**WHAT TO DO:**
What is the number of lines in the data that hold the string "computer"? Reply with that number only.

--- ENTRIES SHOWN ---

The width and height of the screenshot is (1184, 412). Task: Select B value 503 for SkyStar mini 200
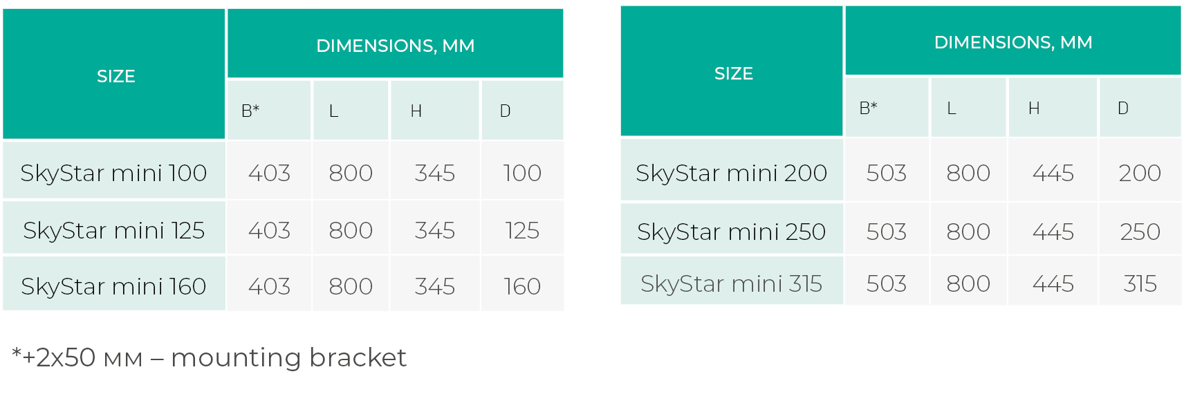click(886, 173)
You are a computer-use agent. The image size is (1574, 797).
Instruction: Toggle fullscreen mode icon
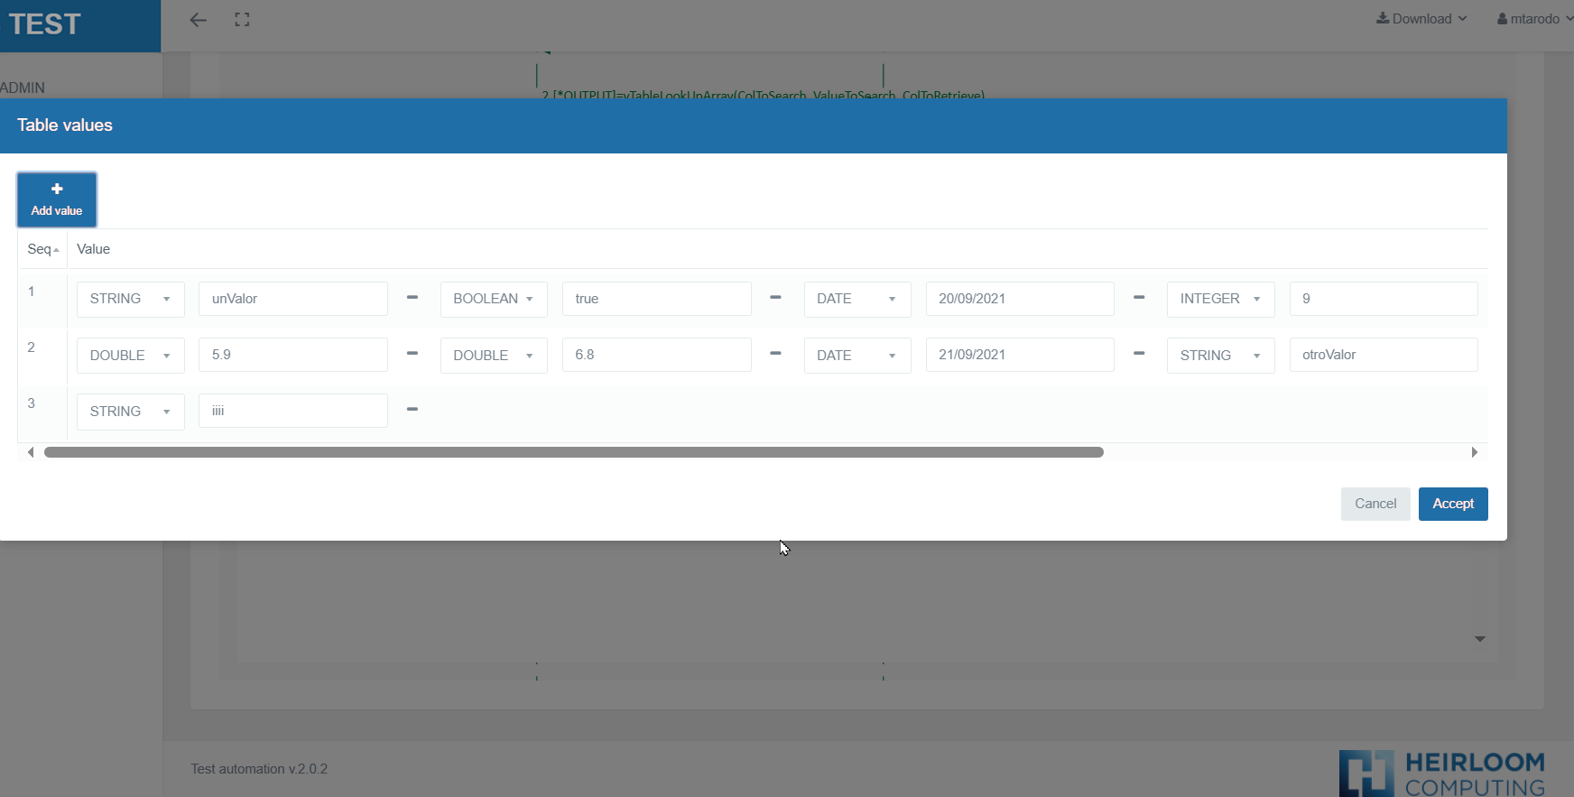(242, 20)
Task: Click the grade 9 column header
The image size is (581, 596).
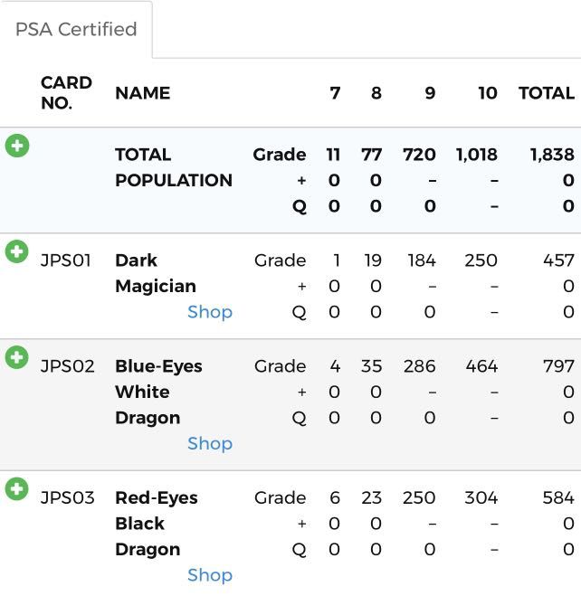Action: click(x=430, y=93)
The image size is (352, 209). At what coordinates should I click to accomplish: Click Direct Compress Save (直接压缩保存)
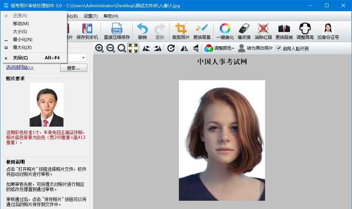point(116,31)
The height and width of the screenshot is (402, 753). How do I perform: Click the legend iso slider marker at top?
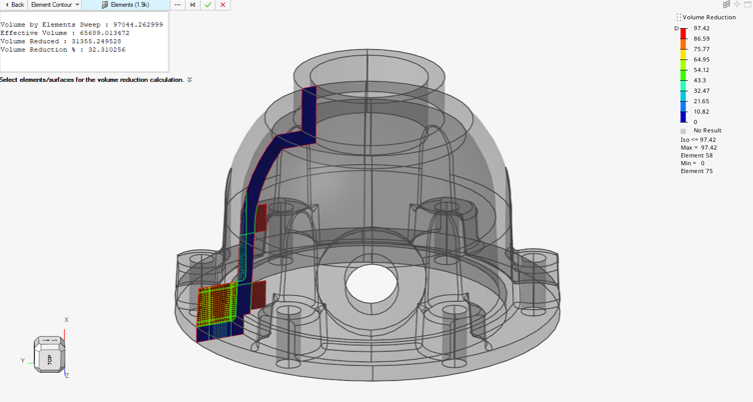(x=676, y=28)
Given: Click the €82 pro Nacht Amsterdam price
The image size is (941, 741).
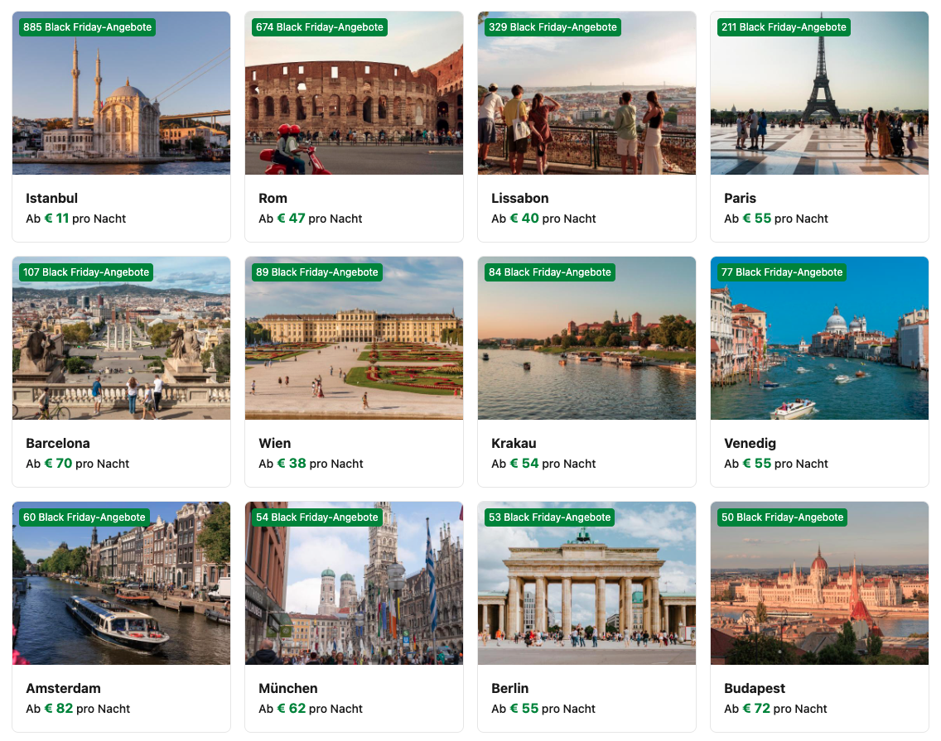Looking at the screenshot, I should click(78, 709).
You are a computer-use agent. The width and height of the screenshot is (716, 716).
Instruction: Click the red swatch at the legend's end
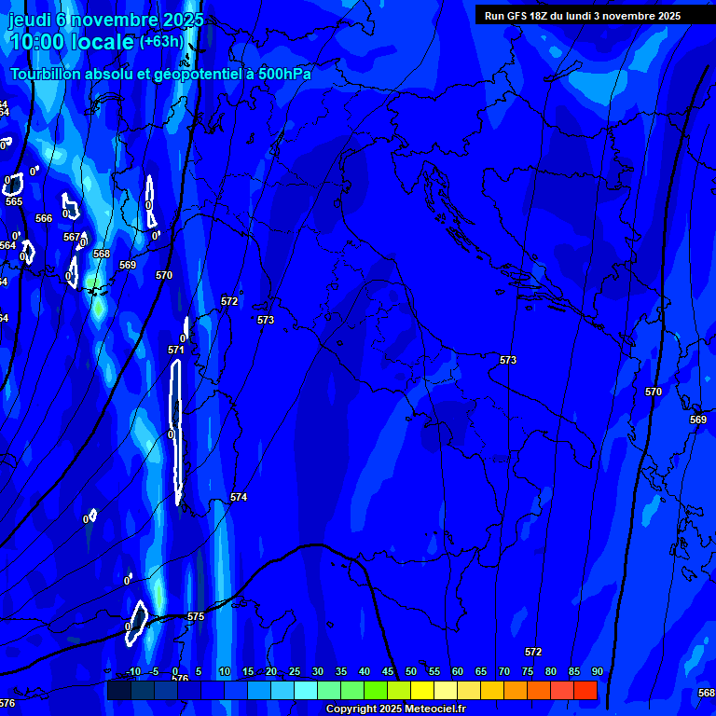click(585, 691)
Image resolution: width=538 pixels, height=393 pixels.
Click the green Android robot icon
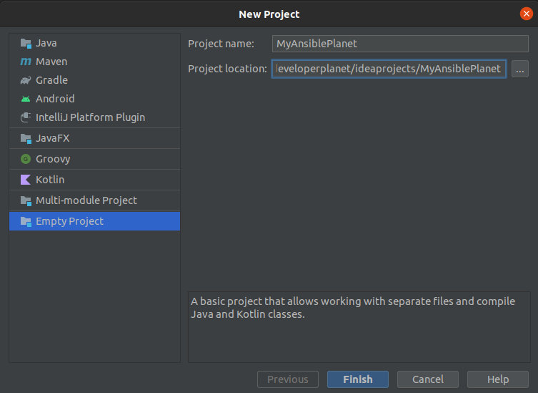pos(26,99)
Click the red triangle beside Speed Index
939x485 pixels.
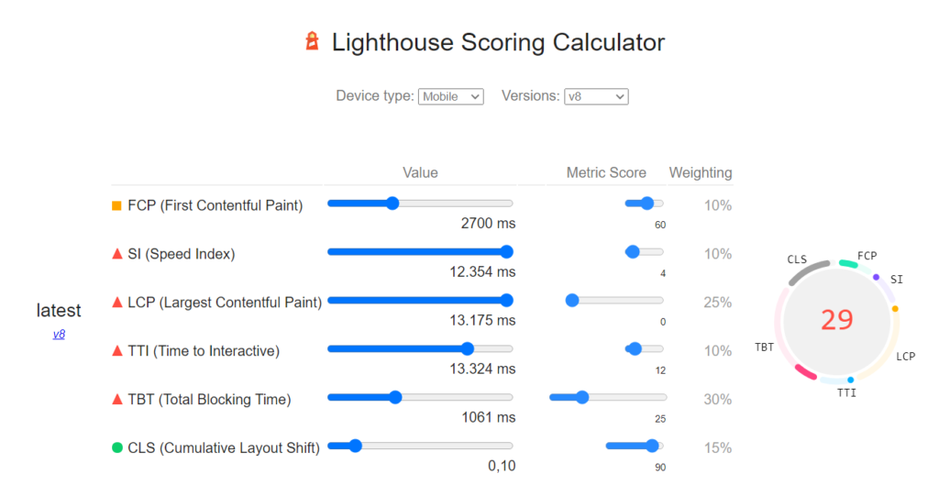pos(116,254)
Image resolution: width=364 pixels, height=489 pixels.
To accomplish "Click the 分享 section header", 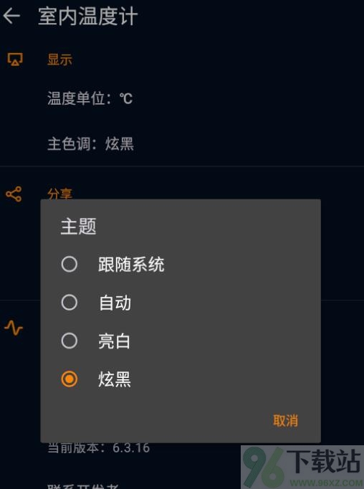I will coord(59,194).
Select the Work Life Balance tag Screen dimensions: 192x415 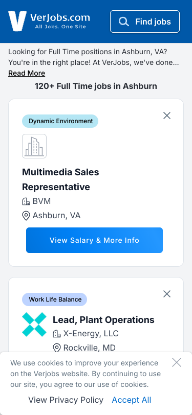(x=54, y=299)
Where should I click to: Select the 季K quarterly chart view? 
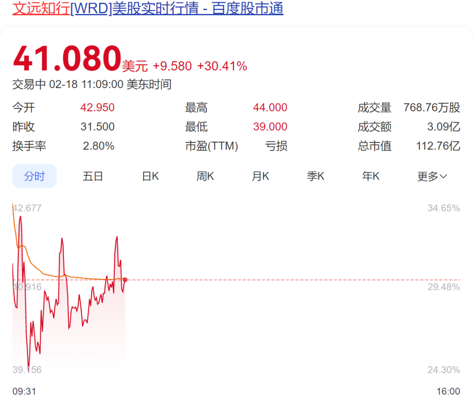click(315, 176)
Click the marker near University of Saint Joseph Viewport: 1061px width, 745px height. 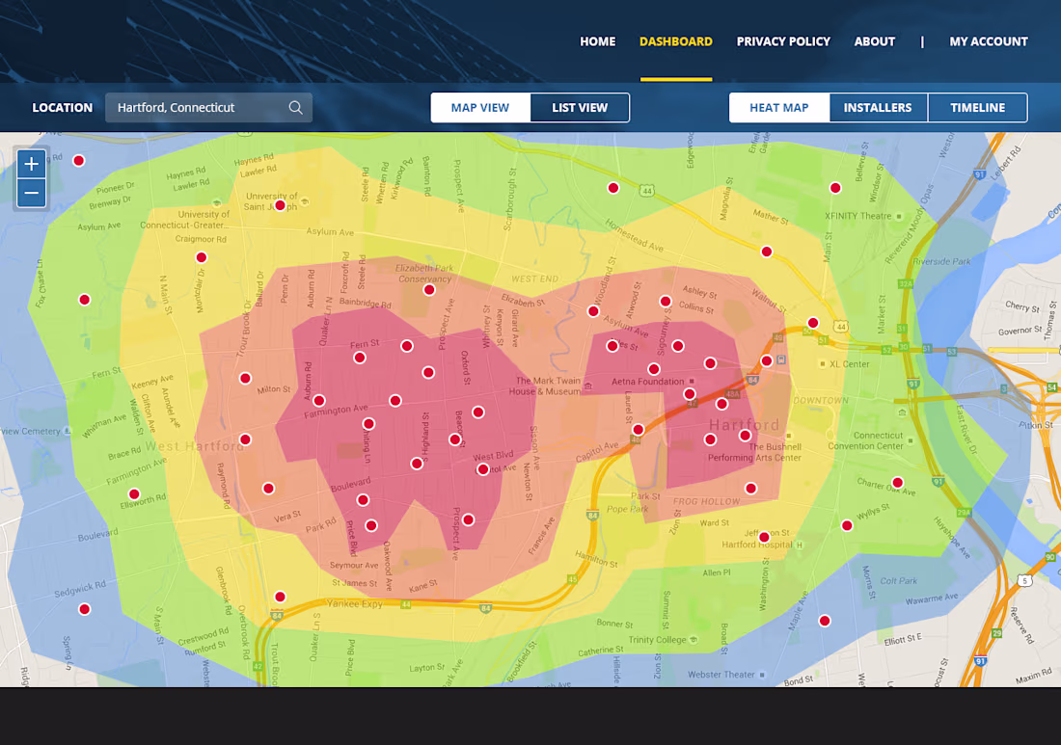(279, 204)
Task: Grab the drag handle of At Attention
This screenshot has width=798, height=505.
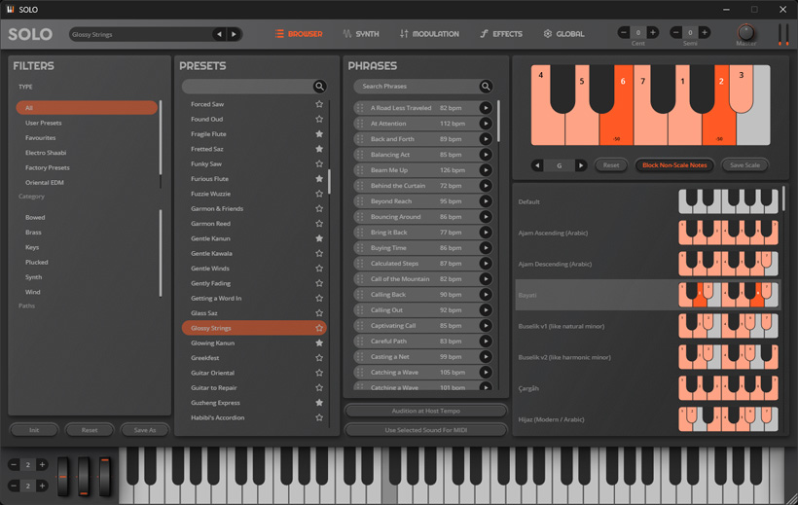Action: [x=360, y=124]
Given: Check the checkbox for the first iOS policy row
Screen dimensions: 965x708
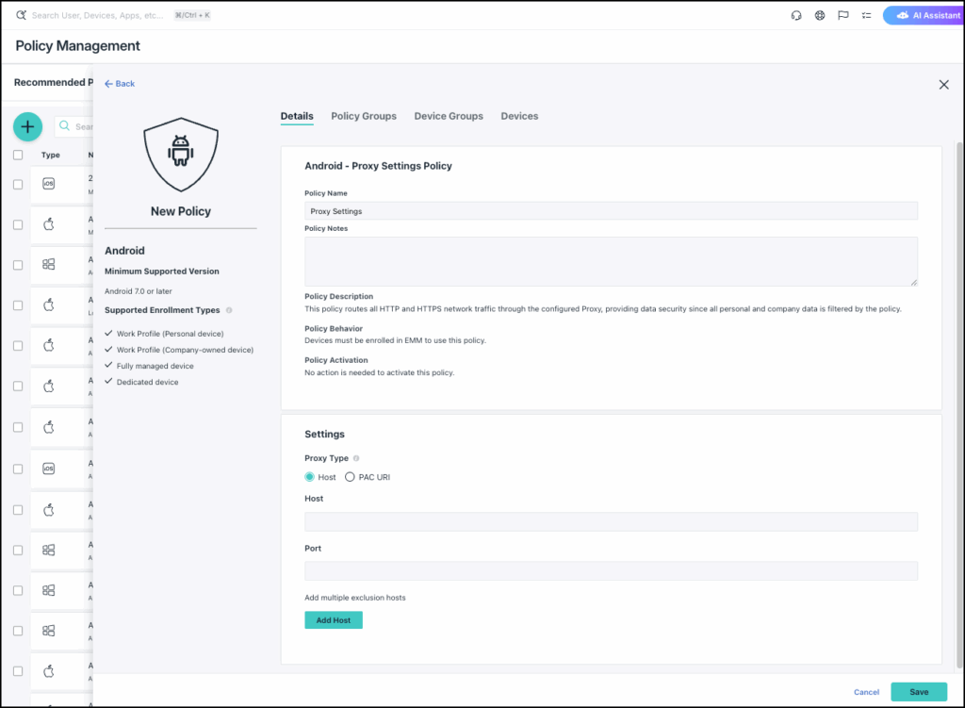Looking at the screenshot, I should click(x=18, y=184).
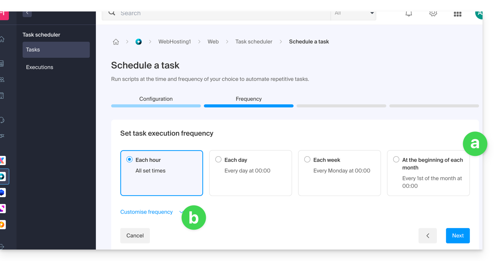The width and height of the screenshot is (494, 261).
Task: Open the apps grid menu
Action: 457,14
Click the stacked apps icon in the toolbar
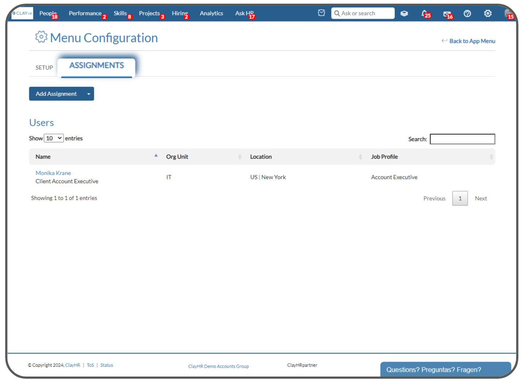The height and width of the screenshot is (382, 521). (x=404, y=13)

---

**SOLUTION TO THIS PROBLEM:**
2